__LISTED RECORDS__
*****
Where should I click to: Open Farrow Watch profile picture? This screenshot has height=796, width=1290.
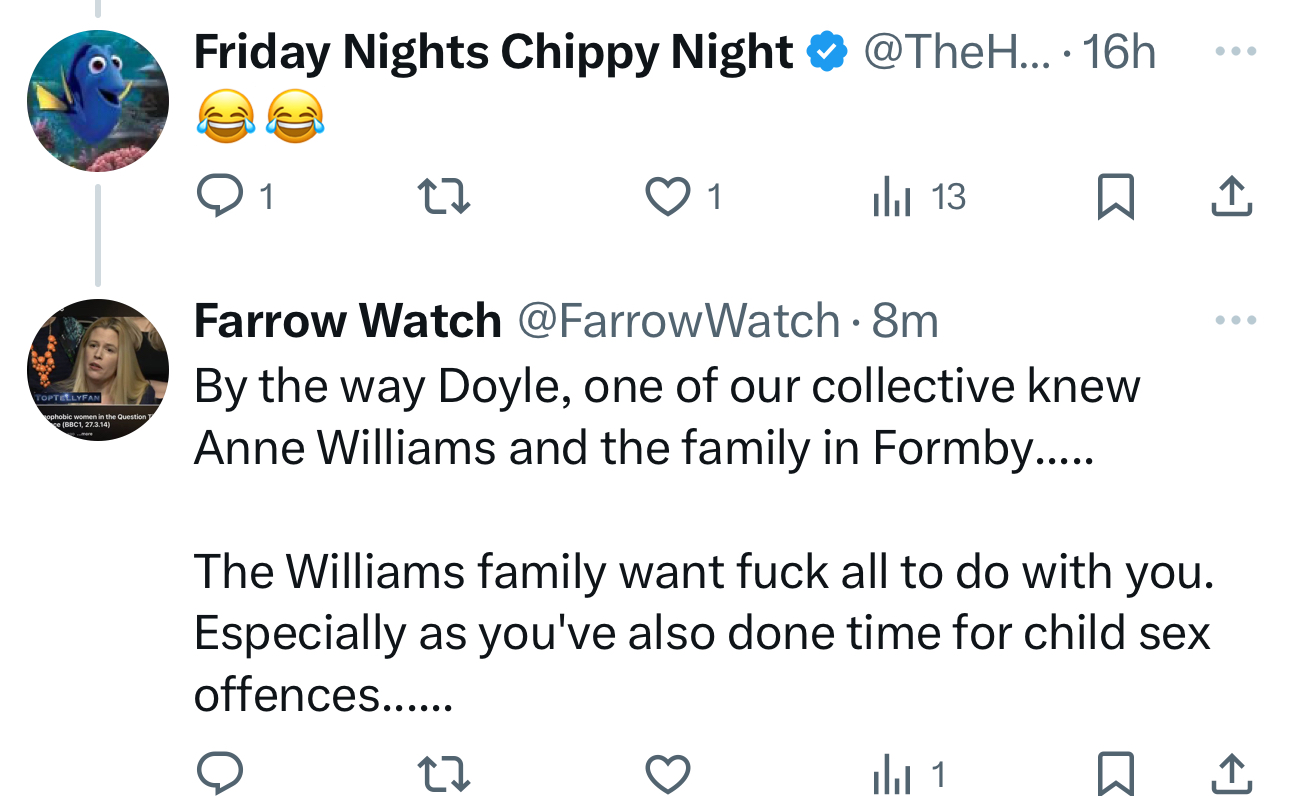click(97, 370)
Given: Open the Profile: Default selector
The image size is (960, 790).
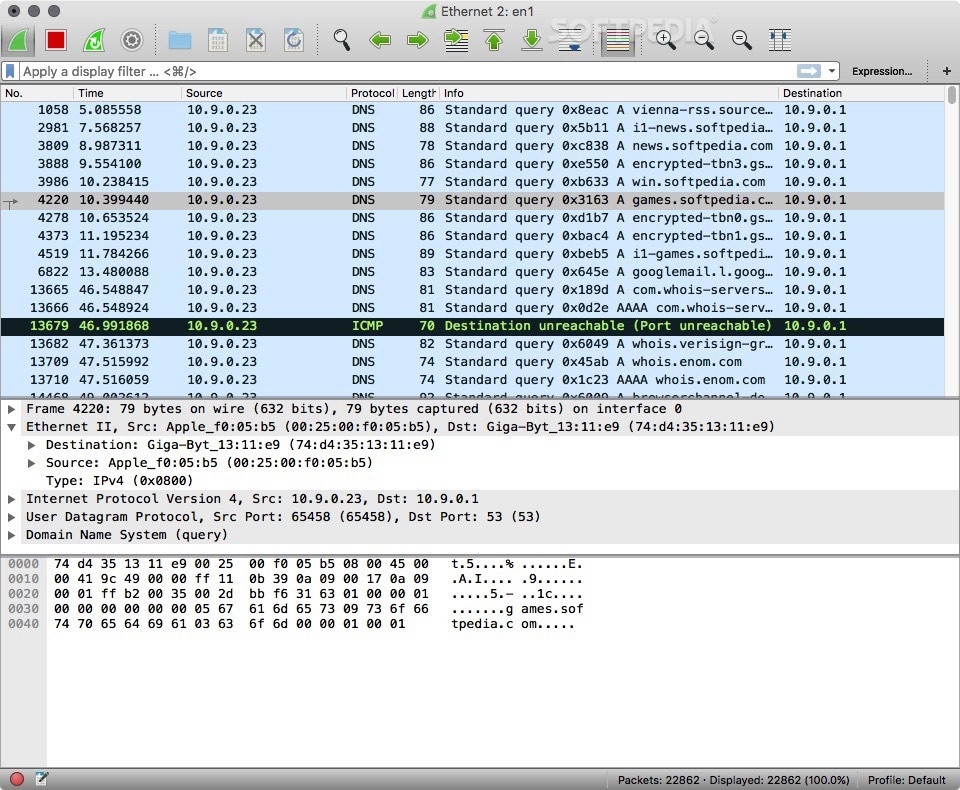Looking at the screenshot, I should pyautogui.click(x=906, y=779).
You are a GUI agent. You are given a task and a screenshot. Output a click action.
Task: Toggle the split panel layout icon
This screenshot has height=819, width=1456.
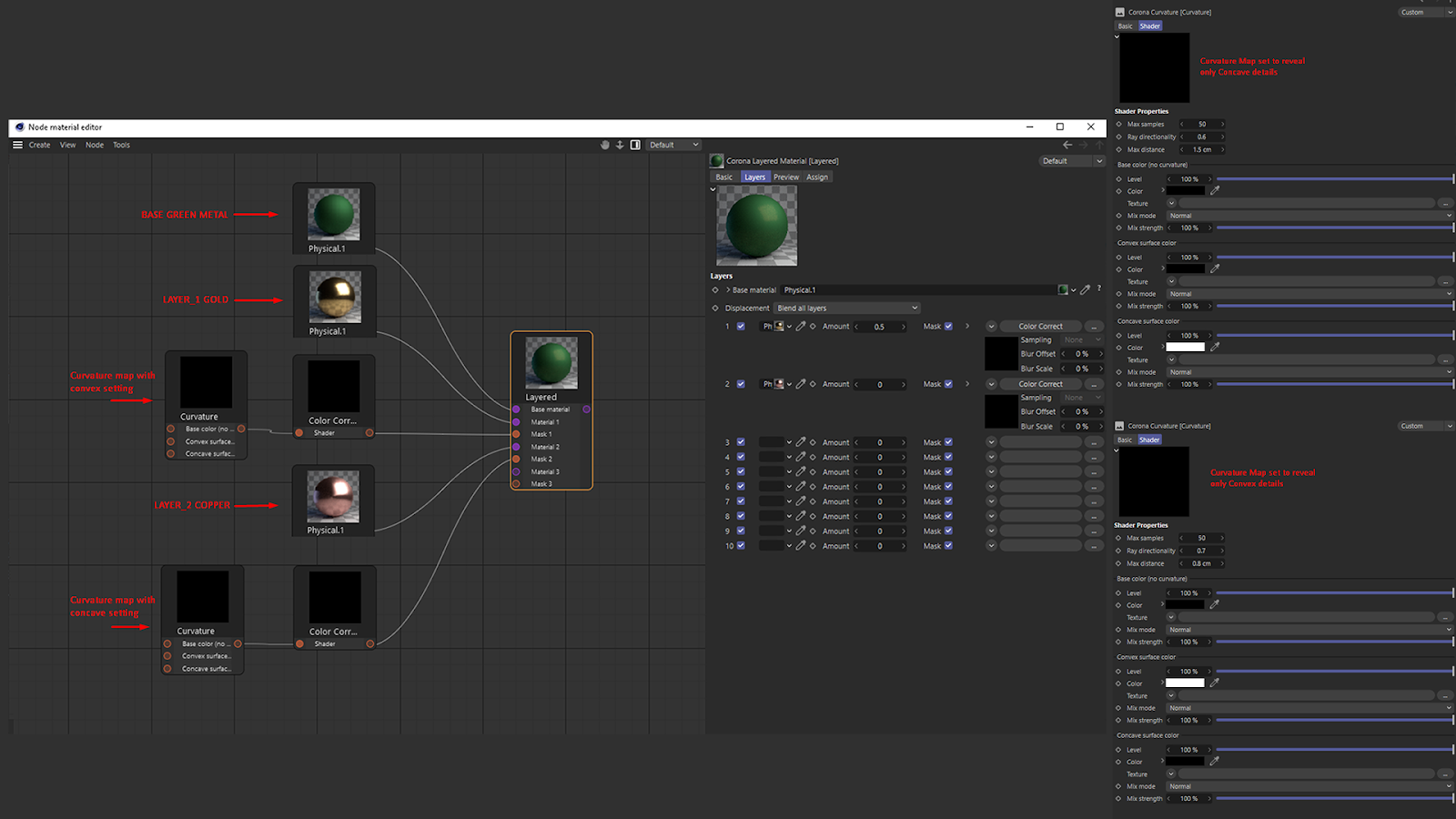(x=635, y=145)
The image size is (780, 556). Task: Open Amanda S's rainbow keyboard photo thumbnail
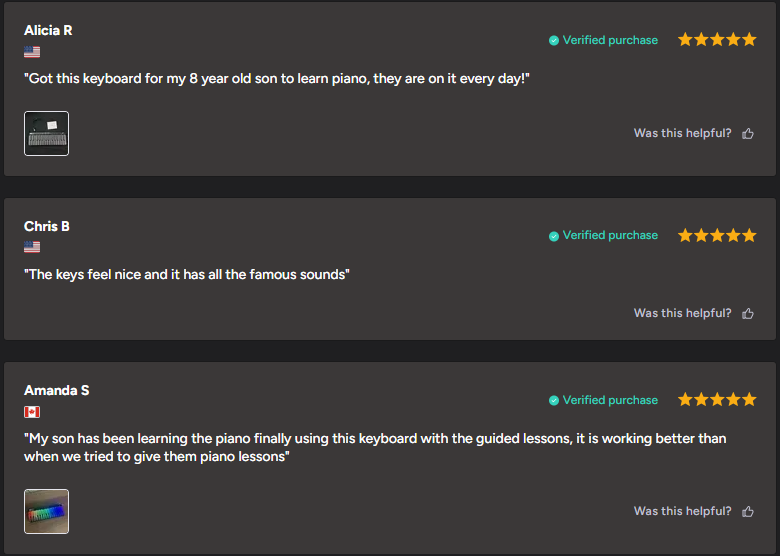coord(46,511)
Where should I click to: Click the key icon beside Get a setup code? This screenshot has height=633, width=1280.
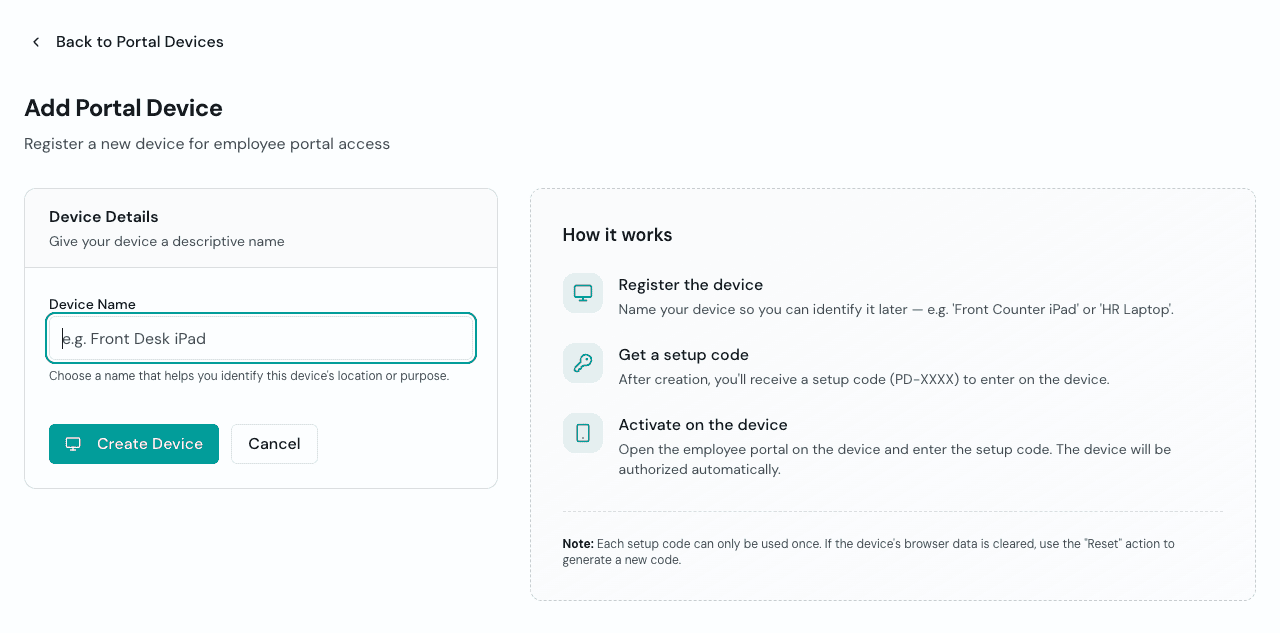582,363
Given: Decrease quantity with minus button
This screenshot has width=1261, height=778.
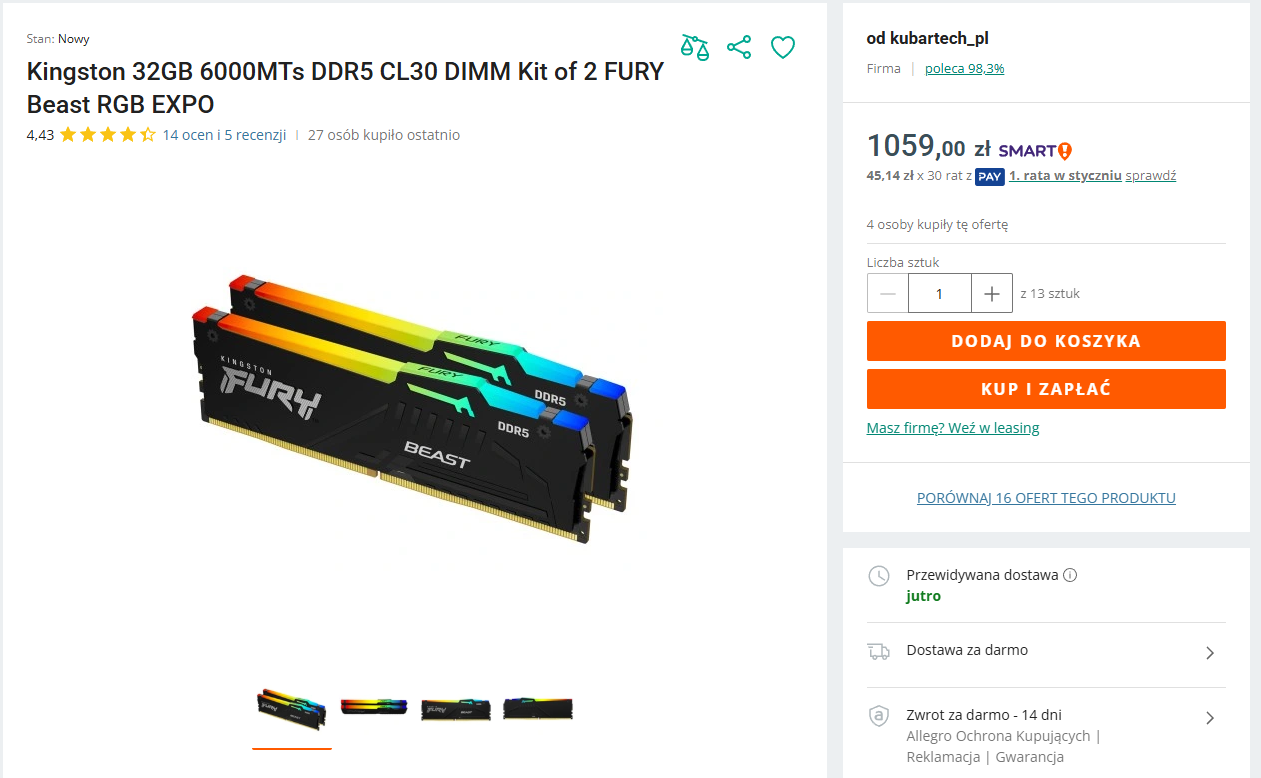Looking at the screenshot, I should pyautogui.click(x=888, y=293).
*****
__INSTRUCTIONS FOR THE TASK__
Your task is to copy exactly the lines from the line containing "Where should I click to: Click" through the final line of the listing above and to omit every picture.

__EXPECTED ANSWER__
Where should I click to: Click the key icon beside Get a setup code? This screenshot has height=633, width=1280.
582,363
Given: Decrease quantity with minus button
This screenshot has width=1261, height=778.
Looking at the screenshot, I should pyautogui.click(x=888, y=293).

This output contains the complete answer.